# Reading text
After we walked down the steep hill and were half way up the next, the little boy behind me said "hey miss. You're dragging something on your left side!" 
I lean over to the left and look down. I see the girth and then feel the saddle start to slip. My mare, being not so levelheaded back then, decided to jump forward which caused my to totally fall off with the saddle. She stopped as soon as I hit the ground though (good girl) 
She's about 15.3 hh so I couldn't get on her bareback very easily, I ended up using a stump and continuing bareback.
Once we were down in the ring (we include mini lessons in our trail rides) I had to get off and trot around with my mare in hand. That was embarrassing, I'm a big girl. Hahah

I felt like such a doof not noticing my saddle had broken, falling off, not being able to get on, or even trot on my horse. Hahah
_Posted via Mobile Device_


----------



## Clydesdales (Sep 12, 2013)

Love all the story's and I have plenty more to come!


----------



## EquineBovine (Sep 6, 2012)

# Task objective
From the forum post about falling off a horse, copy word for word the passage that begins with the words containing "She's about 15.3" and ends with "more to come!".

# Data shown
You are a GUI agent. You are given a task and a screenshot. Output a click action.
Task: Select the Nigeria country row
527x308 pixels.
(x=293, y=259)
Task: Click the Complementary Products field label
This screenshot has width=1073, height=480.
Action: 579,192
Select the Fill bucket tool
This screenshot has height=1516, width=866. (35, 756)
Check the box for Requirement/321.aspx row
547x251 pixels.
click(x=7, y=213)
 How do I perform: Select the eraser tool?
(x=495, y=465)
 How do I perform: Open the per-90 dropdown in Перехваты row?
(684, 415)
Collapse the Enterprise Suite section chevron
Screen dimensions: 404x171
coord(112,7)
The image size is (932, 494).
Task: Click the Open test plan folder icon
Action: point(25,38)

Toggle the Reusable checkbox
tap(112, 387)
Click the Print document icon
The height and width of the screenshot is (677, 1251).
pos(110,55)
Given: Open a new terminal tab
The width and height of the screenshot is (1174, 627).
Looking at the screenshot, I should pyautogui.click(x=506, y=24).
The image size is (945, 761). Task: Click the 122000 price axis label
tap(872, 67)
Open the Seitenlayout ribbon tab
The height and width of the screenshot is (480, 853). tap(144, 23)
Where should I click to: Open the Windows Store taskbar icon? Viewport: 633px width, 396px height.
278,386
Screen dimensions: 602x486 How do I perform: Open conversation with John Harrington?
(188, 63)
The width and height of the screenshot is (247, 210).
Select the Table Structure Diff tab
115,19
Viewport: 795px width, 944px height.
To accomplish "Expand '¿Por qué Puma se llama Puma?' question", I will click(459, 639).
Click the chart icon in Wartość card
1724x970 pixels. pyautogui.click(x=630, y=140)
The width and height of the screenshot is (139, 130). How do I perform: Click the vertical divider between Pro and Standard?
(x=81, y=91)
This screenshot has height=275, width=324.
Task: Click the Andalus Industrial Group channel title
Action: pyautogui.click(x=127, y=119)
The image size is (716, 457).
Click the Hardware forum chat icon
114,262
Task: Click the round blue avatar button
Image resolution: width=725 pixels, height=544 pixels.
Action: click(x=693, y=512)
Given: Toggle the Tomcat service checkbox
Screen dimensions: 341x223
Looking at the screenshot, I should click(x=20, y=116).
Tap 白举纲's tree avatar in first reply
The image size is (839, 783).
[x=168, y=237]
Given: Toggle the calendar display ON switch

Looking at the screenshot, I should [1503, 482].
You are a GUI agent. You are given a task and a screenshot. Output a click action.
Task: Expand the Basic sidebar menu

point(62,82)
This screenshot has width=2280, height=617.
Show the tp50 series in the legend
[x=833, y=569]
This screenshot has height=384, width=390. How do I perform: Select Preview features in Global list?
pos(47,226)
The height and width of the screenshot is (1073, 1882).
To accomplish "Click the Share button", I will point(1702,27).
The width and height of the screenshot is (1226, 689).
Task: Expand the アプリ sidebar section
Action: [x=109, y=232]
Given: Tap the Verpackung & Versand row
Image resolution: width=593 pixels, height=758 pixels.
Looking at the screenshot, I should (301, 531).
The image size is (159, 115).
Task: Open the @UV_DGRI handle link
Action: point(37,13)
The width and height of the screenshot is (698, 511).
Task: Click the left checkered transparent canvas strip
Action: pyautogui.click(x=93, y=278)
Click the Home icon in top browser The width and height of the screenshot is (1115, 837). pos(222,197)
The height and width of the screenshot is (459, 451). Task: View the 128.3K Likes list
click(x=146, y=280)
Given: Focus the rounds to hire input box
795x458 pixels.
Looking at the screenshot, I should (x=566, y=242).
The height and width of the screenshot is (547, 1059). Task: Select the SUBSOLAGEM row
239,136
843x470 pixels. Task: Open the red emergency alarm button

# Complete response
She's about 15.3 hh so I couldn't get on her bareback very easily, I ended up using a stump and continuing bareback.
Once we were down in the ring (we include mini lessons in our trail rides) I had to get off and trot around with my mare in hand. That was embarrassing, I'm a big girl. Hahah

I felt like such a doof not noticing my saddle had broken, falling off, not being able to get on, or even trot on my horse. Hahah
_Posted via Mobile Device_


----------



## Clydesdales (Sep 12, 2013)

Love all the story's and I have plenty more to come!